## What you need to do
Switch "Histogram" to "Layers" in the entries starting at the line containing "Screen dimensions: 1456x819" and ending at the line containing "click(x=98, y=81)". Reproduce only those lines, with nothing else altered.

## Data listing

┌──

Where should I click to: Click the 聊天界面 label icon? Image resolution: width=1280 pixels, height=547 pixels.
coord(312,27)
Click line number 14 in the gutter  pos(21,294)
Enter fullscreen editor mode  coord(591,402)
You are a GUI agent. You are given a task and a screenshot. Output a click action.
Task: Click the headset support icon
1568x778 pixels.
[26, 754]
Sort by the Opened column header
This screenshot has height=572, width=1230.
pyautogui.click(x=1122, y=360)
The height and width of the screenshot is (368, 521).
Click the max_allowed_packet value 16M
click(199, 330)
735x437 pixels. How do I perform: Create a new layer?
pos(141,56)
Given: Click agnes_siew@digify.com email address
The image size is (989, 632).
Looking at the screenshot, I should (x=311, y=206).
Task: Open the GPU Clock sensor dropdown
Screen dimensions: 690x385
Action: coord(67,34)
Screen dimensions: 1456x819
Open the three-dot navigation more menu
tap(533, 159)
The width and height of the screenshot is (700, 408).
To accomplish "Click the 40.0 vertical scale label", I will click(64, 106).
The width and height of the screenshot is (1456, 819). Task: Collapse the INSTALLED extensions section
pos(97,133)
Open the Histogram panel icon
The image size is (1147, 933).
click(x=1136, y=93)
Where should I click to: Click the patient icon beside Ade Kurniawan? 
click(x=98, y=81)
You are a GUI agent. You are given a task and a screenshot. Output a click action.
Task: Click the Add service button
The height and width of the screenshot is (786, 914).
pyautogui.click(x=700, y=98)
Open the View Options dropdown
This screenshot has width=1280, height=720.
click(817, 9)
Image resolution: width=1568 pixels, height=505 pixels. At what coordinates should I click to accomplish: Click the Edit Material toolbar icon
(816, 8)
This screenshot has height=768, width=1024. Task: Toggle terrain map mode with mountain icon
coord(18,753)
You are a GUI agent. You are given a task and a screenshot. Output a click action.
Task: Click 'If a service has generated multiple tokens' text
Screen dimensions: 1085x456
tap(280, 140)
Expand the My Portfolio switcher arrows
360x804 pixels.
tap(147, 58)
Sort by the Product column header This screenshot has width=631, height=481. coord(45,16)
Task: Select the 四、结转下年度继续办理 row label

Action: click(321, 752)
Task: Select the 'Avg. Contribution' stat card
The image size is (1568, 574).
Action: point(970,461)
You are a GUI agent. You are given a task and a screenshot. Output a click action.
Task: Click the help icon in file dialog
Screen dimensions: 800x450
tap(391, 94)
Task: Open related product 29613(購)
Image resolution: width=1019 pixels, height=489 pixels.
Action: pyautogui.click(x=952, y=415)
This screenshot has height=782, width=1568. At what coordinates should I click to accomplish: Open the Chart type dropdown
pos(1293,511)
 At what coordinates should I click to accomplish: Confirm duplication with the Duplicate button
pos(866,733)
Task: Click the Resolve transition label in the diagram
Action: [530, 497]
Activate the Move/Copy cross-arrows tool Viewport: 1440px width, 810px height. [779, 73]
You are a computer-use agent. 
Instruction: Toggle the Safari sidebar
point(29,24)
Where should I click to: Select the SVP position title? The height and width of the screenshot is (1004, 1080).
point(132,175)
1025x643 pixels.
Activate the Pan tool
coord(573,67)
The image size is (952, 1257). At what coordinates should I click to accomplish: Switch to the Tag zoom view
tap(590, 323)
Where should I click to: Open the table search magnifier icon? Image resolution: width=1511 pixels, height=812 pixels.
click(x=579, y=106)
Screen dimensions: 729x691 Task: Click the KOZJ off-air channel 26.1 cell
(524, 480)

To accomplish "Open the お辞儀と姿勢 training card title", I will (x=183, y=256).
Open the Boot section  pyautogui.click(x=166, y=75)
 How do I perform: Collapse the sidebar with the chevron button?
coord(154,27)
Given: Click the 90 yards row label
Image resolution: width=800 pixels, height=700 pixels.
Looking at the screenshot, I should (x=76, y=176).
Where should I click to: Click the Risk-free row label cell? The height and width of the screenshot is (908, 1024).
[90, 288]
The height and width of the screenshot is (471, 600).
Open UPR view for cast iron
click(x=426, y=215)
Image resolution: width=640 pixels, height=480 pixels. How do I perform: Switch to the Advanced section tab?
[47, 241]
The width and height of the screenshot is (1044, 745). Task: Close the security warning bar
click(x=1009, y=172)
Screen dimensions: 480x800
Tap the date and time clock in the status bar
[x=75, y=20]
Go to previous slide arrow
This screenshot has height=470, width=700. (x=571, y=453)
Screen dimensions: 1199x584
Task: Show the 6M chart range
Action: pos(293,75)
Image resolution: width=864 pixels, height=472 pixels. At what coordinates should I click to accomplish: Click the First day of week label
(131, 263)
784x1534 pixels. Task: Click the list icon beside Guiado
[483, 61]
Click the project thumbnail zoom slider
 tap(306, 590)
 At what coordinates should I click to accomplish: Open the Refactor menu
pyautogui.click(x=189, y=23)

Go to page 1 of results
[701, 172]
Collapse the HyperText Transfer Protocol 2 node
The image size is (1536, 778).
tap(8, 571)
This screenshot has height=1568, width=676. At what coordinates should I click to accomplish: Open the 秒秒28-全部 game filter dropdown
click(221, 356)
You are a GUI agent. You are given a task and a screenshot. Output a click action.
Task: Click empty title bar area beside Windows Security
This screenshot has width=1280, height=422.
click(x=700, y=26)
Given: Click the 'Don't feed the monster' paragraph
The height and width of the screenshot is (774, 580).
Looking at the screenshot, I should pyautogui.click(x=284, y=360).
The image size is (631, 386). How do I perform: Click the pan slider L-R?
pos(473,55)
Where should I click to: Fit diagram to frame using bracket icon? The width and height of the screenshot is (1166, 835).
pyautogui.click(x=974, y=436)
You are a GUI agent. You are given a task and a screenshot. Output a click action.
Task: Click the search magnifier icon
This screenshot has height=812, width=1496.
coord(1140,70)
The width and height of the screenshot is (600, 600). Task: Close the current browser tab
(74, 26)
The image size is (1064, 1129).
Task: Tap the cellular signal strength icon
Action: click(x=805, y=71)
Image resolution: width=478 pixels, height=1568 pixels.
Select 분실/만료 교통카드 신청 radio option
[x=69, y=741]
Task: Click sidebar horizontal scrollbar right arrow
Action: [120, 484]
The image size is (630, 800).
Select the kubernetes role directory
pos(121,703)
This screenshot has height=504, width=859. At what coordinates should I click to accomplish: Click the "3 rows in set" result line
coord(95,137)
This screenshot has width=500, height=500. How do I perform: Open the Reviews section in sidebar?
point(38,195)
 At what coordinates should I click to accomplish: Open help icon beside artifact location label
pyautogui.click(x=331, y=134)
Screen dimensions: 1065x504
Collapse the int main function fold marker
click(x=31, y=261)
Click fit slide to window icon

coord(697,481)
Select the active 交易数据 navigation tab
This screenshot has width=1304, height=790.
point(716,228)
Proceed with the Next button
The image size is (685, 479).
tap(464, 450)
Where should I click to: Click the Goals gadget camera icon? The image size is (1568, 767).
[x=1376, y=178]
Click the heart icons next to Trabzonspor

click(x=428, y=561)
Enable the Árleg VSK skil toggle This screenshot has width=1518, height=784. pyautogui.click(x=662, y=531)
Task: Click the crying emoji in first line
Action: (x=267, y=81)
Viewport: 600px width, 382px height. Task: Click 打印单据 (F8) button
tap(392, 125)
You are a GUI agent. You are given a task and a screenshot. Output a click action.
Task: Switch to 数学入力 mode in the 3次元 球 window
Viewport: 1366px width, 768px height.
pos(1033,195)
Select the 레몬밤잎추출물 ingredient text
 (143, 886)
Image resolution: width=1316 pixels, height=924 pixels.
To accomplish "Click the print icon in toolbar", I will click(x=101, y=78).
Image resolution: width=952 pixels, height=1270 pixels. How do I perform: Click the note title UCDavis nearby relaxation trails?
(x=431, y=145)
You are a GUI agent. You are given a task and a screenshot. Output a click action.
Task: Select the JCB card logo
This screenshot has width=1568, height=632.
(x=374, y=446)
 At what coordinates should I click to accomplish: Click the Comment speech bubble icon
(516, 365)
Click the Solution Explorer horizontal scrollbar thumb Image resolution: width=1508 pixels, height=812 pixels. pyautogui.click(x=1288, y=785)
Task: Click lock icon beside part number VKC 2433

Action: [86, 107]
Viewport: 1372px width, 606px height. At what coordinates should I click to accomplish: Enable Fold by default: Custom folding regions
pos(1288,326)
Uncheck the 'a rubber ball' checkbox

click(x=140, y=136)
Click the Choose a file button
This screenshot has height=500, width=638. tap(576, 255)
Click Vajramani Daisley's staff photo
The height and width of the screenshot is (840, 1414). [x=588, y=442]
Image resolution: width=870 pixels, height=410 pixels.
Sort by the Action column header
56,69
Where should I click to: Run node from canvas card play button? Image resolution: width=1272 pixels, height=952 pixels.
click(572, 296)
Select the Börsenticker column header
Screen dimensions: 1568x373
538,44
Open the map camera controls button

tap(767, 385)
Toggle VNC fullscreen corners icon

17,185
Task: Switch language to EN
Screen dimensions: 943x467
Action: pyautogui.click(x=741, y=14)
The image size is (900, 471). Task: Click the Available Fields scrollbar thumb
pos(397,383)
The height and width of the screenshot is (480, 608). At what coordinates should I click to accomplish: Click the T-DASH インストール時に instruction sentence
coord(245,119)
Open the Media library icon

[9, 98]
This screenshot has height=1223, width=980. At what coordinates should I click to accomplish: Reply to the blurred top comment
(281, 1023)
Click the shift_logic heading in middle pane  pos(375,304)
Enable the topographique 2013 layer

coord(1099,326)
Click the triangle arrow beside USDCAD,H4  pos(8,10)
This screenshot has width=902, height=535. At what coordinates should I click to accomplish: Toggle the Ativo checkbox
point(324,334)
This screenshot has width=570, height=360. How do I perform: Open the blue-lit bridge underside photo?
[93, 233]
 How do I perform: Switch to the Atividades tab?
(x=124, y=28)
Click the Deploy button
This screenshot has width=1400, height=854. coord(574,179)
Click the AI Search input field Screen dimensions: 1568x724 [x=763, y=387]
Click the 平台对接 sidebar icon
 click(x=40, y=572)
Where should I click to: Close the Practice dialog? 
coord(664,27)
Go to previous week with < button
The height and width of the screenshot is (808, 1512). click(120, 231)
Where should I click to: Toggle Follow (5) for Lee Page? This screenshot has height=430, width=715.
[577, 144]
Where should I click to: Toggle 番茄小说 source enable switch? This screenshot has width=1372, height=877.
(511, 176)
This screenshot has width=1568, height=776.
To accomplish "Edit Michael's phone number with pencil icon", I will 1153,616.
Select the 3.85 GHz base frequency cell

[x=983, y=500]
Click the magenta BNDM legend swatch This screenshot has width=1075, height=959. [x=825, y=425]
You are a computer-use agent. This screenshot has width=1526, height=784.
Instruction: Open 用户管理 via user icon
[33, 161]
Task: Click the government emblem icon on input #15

└──

## Output
Screen dimensions: 1456x819
Open the three-dot navigation more menu
tap(533, 159)
The width and height of the screenshot is (700, 408).
To accomplish "Click the 40.0 vertical scale label", I will click(64, 106).
The width and height of the screenshot is (1456, 819). Task: Collapse the INSTALLED extensions section
pos(97,133)
Open the Layers panel icon
The image size is (1147, 933).
click(x=1136, y=93)
Where should I click to: Click the patient icon beside Ade Kurniawan? 
click(x=98, y=81)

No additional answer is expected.